As used-car shoppers go digital during the pandemic, a Denver-based startup is partnering with Autotrader and Kelley Blue Book to meet the demand surge.
Blinker launched in 2016 with patents that promised to transform car buying. Unlike Craigslist’s used-car marketplace, the app offered fraud detection, vehicle verification, financing and an anonymous messaging service to give peace of mind to buyers and sellers.
But founder and CEO Rod Buscher said the business didn’t attract enough users to build a robust marketplace that could compete with the massive marketing budgets of Autotrader and Cars.com.
Struggling to battle the used-car industry’s giants, Blinker set out to join them.
Buscher pitched Blinker’s 30 patents to industry leaders and shut down Blinker’s app after entering a five-year partnership in March with Cox Automotive, the parent company of Autotrader and Kelley Blue Book. The two sides closed the deal as the world shut down, and Blinker’s 29 employees shifted to working from home and with Autotrader’s team to enhance one of the world’s largest car-selling sites.
“We’re doing something no one’s ever done before,” Buscher said. “Being able to give private individuals the same tools that dealers have to sell their cars safely and securely with financing and DMV paperwork. Blinker has proven we can do that, now it’s just proving we can do that on a massive scale with great customer satisfaction.”
Phase 1 of the transition wrapped up in November and centered around improving Autotrader’s listings side. Sellers can now snap photos of their cars on their phones, and Blinker’s technology will scan the license plate to learn the car’s year, make and model and estimate how many miles it’s driven. Blinker uses Kelley Blue Book’s vehicle valuation system to give the car a fair market price.
Blinker’s team is now focused on Phase 2, which will bolster the transactional side and be complete by mid-2021. The site’s system will quickly handle paperwork, payments and title transfer when deals are reached on Autotrader while offering digital loan fulfillment and financing like a bank. Blinker also verifies the buyers’ and sellers’ information by scanning their driver’s licenses.
“No one does end-to-end transactions like the Blinker platform,” Buscher said. “All the other platforms, they’ll have a listing but send you to a third-party site to get financing. It’s clumsy, and people don’t love it. We made (the process) very simple for them, and they love it.”
Blinker’s technology is now used in over 25,000 listings per month on Autotrader. The startup currently makes money through a cut of Autotrader’s listing fee and will also earn a commission on financing when Phase 2 is complete. Before the deal with Cox Automotive, Blinker oversaw 200 to 300 Colorado-based listings per month and relied on a $200 fee from buyers and commission from financing.
“It was minimal compared to what somebody like Autotrader does, but it was an important time because we had to prove our platform,” Buscher said. “We had to prove that we could finance people without seeing the car or meeting the people.”
Blinker laid off a third of its staff in May 2019, about 10 months before the deal with Cox closed, but Buscher said he believes the company can easily double its workforce in the next year as it adds to its product and customer service teams.

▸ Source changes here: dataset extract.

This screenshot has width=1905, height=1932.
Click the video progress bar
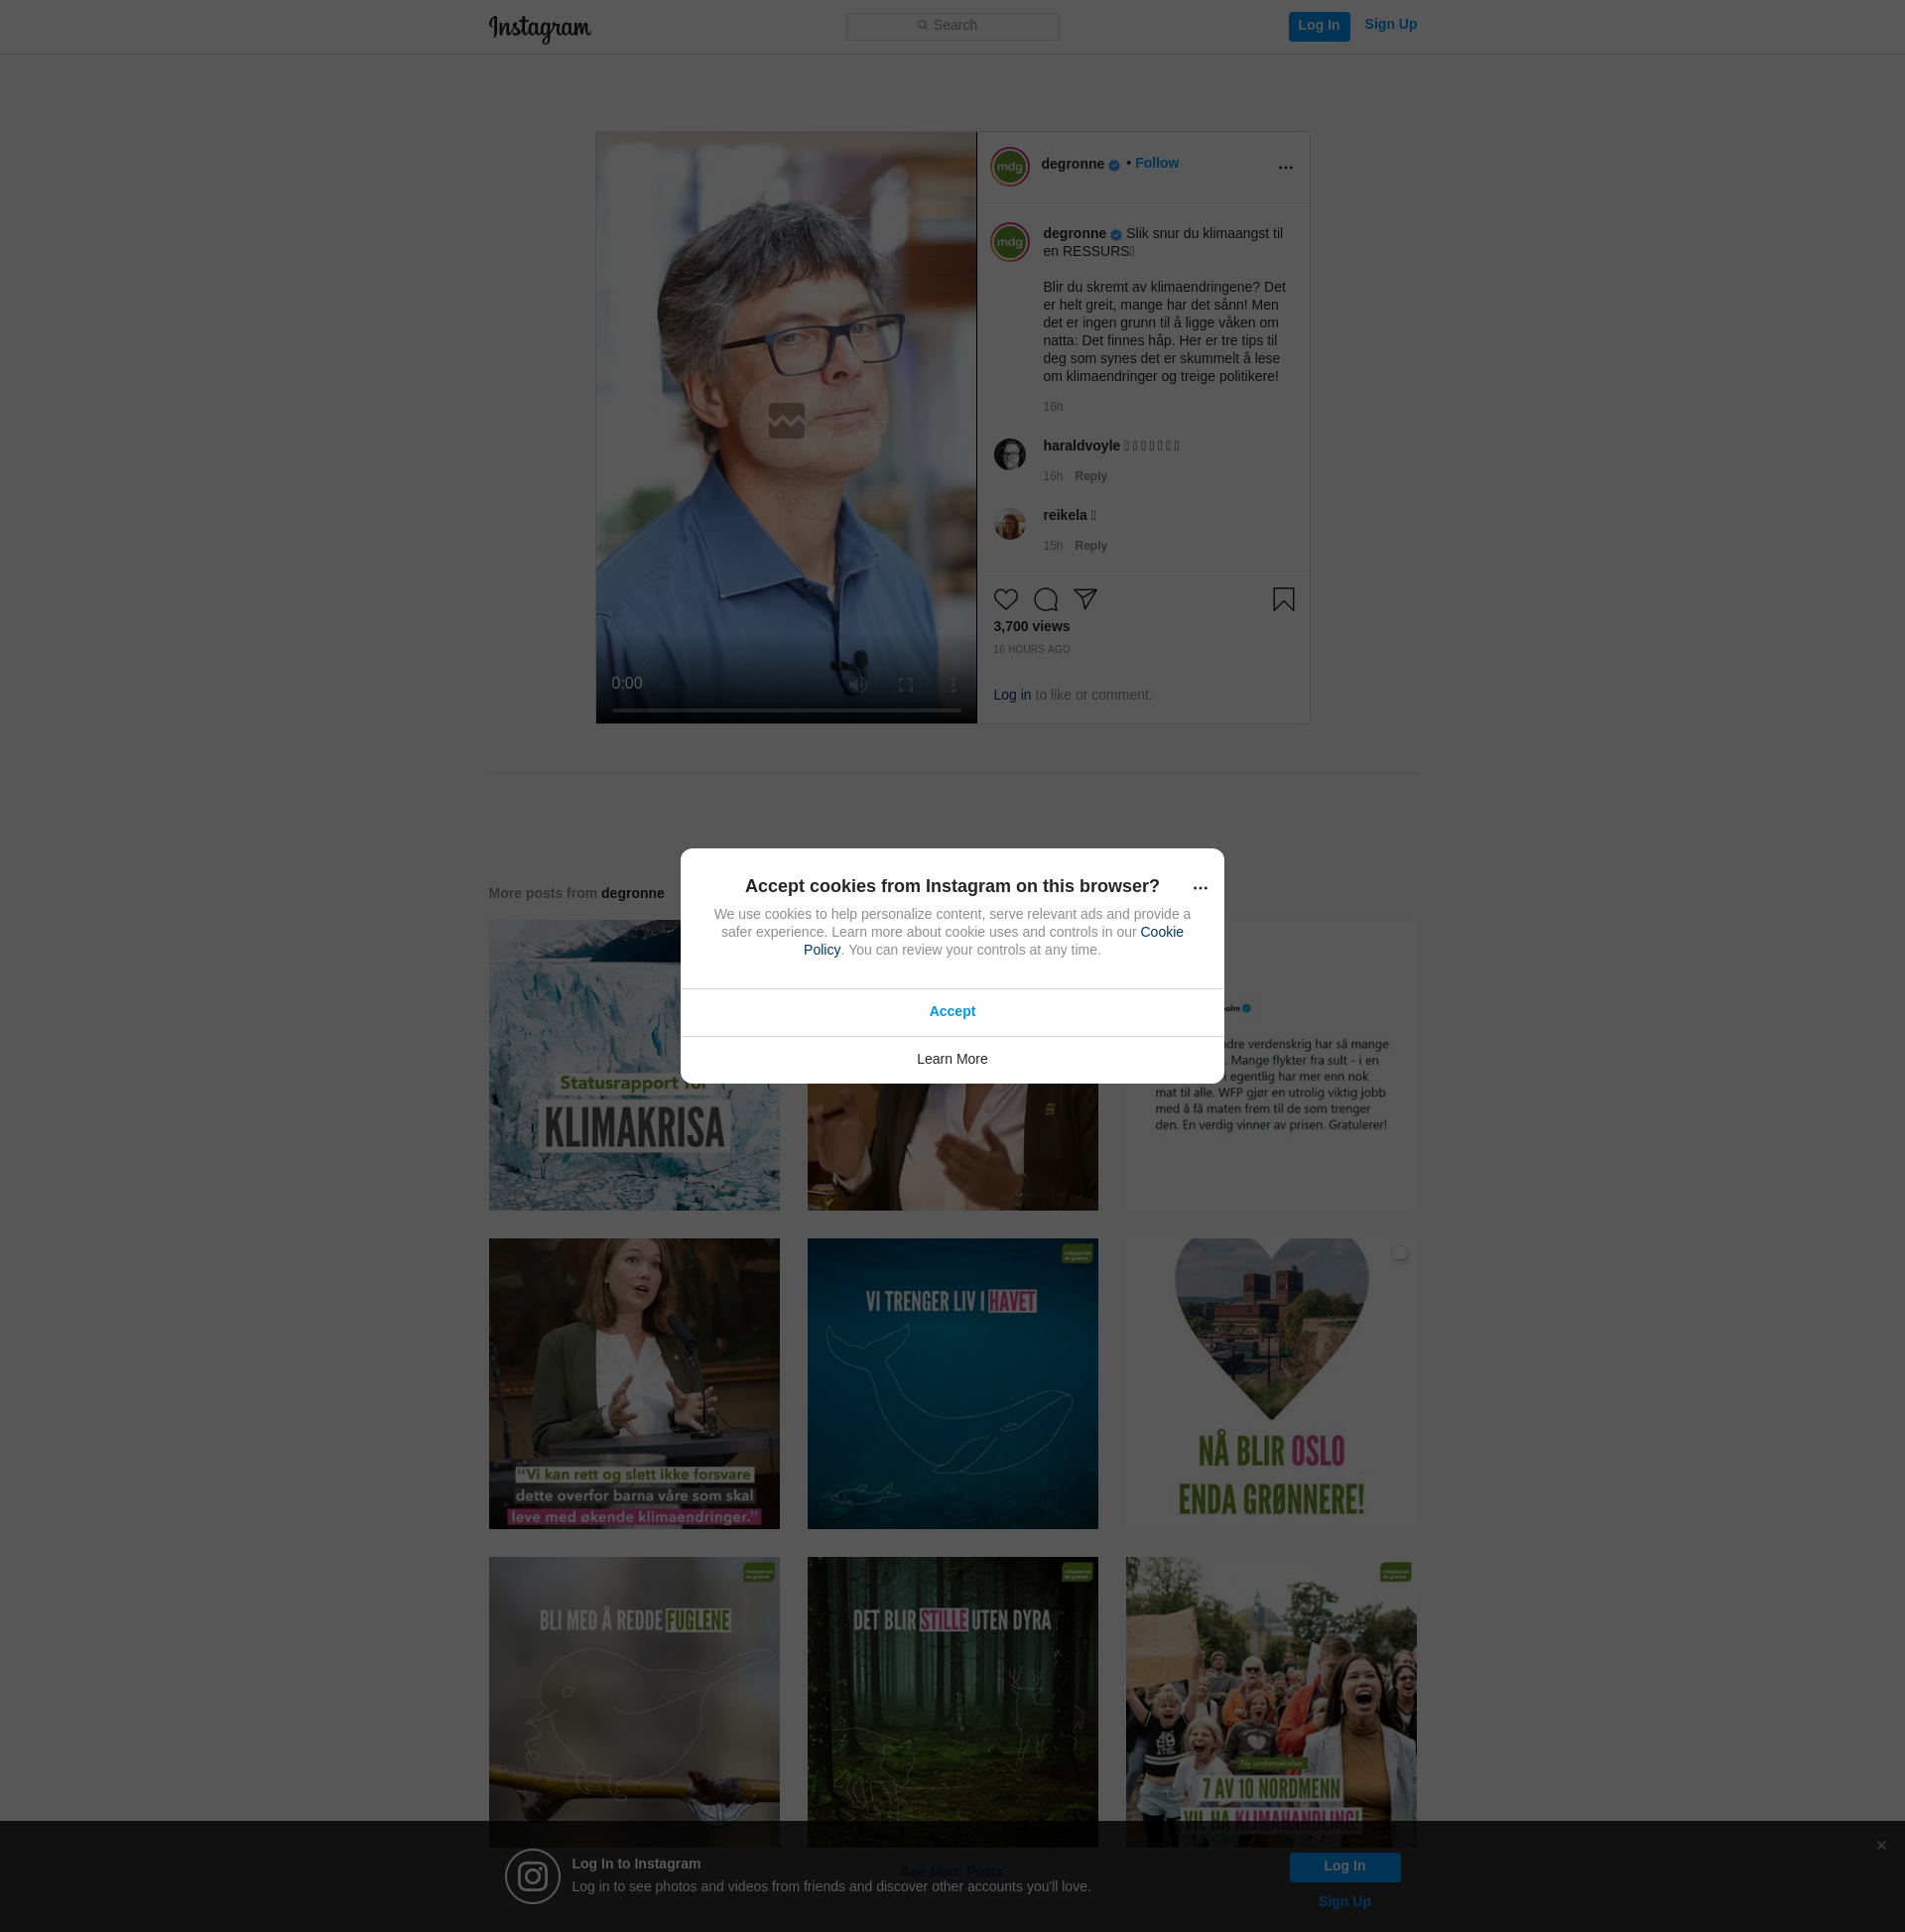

Buscher started the company after four decades in the car space, including nine years of running used-car dealerships with Broncos legend John Elway. He first anticipated younger people with lower credit scores would flock to Blinker, but he said he was surprised to find people of all ages and credit scores on the platform — including an 84-year-old lady who listed and sold her car on the app.
He and his team are now dreaming up ways to repurpose its technology to help other banks and credit unions more seamlessly move refinancing to the digital world.
“The pandemic has absolutely made our technology more valuable,” Buscher said. “It doesn’t matter if it’s cars or technology or clothing — people are buying it at a distance. Our technology couldn’t be coming online at a better time.”